The market for new high-end luxury watches is still strong and poised for growth, according to the world’s largest watch company and one of the industry’s biggest retailers, as the market for pre-owned high end timepieces continues to soften.
Shares of Swatch Group (SWGAY) and Watches of Switzerland (WOSG.L) both rose this week after reporting better than expected results for the first half of the year.
Swatch Group counts Omega, Blancpain, Breguet, and Longines among its luxury brands, while Watches of Switzerland is an authorized dealer for Rolex, Omega, Patek Philippe, Audemars Piguet, and Chopard among others.
At Swatch Group, operating profit climbed 36% to $797.23 million in the first half of the year. Net sales climbed a healthy 18% versus a year ago as margins expanded as well.

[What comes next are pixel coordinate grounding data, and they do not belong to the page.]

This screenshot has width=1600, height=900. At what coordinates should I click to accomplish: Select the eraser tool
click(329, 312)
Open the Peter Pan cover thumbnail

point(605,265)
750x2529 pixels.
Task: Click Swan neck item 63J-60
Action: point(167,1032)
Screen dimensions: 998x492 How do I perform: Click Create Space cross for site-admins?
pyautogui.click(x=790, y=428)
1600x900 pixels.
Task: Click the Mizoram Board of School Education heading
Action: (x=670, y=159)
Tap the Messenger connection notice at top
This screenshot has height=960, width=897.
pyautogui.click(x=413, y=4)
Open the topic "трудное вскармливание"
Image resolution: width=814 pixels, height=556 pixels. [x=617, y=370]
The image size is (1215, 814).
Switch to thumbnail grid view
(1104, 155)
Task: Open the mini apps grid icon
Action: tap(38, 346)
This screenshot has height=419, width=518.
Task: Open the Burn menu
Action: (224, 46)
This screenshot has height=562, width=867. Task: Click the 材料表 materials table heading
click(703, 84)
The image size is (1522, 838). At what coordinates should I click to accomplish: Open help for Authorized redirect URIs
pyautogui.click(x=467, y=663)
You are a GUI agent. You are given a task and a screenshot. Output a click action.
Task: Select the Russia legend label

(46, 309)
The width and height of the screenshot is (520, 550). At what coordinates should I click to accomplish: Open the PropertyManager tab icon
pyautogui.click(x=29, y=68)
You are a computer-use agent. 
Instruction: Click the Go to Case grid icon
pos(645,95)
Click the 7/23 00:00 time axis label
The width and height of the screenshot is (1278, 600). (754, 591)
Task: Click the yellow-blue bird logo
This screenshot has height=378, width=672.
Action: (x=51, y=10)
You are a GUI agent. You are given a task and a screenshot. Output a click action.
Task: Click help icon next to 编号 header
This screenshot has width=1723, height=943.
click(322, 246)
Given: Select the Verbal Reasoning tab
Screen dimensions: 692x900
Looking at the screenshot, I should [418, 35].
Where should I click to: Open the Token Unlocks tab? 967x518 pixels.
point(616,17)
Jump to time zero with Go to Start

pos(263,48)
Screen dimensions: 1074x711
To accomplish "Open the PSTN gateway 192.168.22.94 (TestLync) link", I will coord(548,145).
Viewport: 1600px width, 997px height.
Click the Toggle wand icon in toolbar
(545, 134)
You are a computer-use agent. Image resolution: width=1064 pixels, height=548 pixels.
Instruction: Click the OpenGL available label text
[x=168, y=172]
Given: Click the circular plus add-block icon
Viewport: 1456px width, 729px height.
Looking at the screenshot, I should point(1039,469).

“What is really impressive is the United States as well as Europe across all price segments,” Swatch Group CEO Nick Hayek said in an interview with Bloomberg.
In its owned and operated stores, Hayek said average sales per store rose 30% worldwide. Part of this boom could be attributed to the continued sales success of the Omega MoonSwatch cross collaboration between Swatch and Omega.
“Global demand for Swatch watches and the MoonSwatch not only continued unabated, but even accelerated,” the company said in a statement.
Watches of Switzerland reported revenue jumped 19% to $2.02 billion for the fiscal year ending April 30, matching street estimates, with adjusted EBITDA climbing 24% to $263.6 million.
“FY23 was another record year for revenue and profitability,” Watches of Switzerland CEO Brian Duffy said in a statement. “Although, as expected, the second half of FY23 saw a more challenging trading environment, luxury watch demand remained strong and continues to exceed supply.”
Indeed the results of both Swatch Group and Watches of Switzerland mirrored the Swiss watch industry overall, with Swiss watch exports climbing 14.4% in May to $2.67 billion.
Last year exports hit a record $27.9 billion. Demand has been so strong for Rolex — the king of Swiss watches — that the company announced earlier this year that it was expanding production.
Pre-owned watch market woes
As suggested in Watches of Switzerland’s results, however, the much larger and widely followed secondhand market — or so-called grey market — for luxury timepieces has softened more than demand for new watches.
According to data from WatchCharts, an online watch dealer and industry data provider, its Overall Market Index which tracks a basket of luxury watches has fallen 31% since hitting a recent high in March 2022.
An index that tracks Rolex secondhand prices on WatchCharts hit its lowest level since 2021, falling 13.6% in the past year.
“Rolex high-end range watches ($30K and greater) have decreased some 13.5%, but traditionally important watch models like the stainless-steel Submariner, stainless steel and two-tone DateJust, older Daytona’s, and GMT’s remain at parity from the prior year without any appreciation,” Paul Altieri, CEO of online marketplace Bob’s Watches told Yahoo Finance.
“Lower price point Rolex watches have weathered the storm with no effects making those watches great investment pieces of jewelry.”
Luxury watches themselves soared in value during the pandemic, and recent price dips over the past year could be seen as a normal correction bringing the market back into equilibrium.
Weakness in the secondary watch market has been blamed in recent months on factors like uneven stock market performance, a “crypto winter” that has depressed digital currencies, and a rising interest rate environment.
“Many people who think of watches as investments are wanting to liquidate holdings they had,” WatchCharts CEO Charles Tian said in an interview with the Wall Street Journal.
“When interest rates go up, suddenly holding other investments or [inflation-adjusted] bonds seems more compelling.”